A Guide to Choosing your Perfect Horse or Pony

Having owned my own horse for 15 years, which seems like a lifetime, I've never had any experience of all the potential pitfalls that go with finding a horse or pony from scratch. And, although I'd recently lost her, I wasn't ready to look for another one yet, but my friend had been umming and ahhing about this very subject for ages now. So when I saw this course advertised in the DASH magazine, it sounded ideal. We decided to go together as two heads are supposed to be better than one and I hoped it would give me some useful information and a bit of confidence to help her with her selection. (And it also meant I could get a bit of a 'pony fix' - and have a good old sniff! - one of the things I miss the most is the wonderfull smell of my horse!)

Faye was brilliant and made even the simplest question seem worthy of discussion. She was very knowledgable and obviously passionate about her subject - horse welfare and rehabilitation. With this in mind she was keen that anyone thinking of buying a horse or pony should be armed with as much knowledge as possible, so that the right choice could be made for both the potential owner and the horse itself.

We spent the morning going through Faye's comprehensive handout - which was a useful reminder that we could take home with us. We discussed where to look for a potential horse or pony and the sort of questions we should be asking, both during the initial phone call and also at the actual viewing. A lot of it was such common sense that you wouldnt necessarily think to ask about it. And it made me realise just how important some of the simple questions were, to give an overall picture of the horse or pony's health, condition, welfare and potential - both good and bad. A particular problem may not necessarily mean a bad horse, but it does give you an awareness of any issues and enables you to consider whether this is acceptable to you, or something you might be prepared to manage if everything else was ok. We also discussed how to look at the practical things at a viewing - things to look for with the horse itself - not just physically but its temperament and behaviour. Also, it's surroundings, stable and interaction with other horses and with people.

Then, after lunch, we went outside to try and put some of this theory into practice. We looked at three ponies, all with different characteristics. And Faye helped us identify certain things and encouraged us to make our own observations and come to our own conclusions.
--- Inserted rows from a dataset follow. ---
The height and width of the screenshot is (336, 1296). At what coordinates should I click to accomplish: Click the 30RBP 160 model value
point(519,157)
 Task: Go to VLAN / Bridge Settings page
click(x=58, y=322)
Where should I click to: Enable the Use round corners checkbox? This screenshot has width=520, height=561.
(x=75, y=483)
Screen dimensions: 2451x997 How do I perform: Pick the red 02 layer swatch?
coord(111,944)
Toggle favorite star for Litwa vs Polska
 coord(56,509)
This was really useful - as no amount of theory can take the place of actually handling the horse or pony and doing your own practical assessment.
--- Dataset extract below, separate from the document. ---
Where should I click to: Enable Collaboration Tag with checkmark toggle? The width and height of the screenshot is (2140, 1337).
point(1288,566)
This was an excellent course, with an excellent tutor. I feel happier about accompanying my friend to any potential viewings as I now have a comprehensive check list of questions and the confidence to ask them of any potential seller. I realise that if we dont ask the questions, then we wont get the information we need to make the right decisions. And just think of all those opportunities I will have to sniff some more horses and ponies!!!